(Available data)

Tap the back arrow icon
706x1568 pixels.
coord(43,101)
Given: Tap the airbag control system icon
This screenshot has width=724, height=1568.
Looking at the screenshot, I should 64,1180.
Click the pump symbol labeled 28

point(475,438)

(End Available data)

-- Your assignment --
Quote every entry exactly.

-- Finished exercise --
Tap the back arrow icon
706x1568 pixels.
coord(43,101)
Given: Tap the airbag control system icon
This screenshot has width=724, height=1568.
Looking at the screenshot, I should 64,1180.
Click the pump symbol labeled 28

point(475,438)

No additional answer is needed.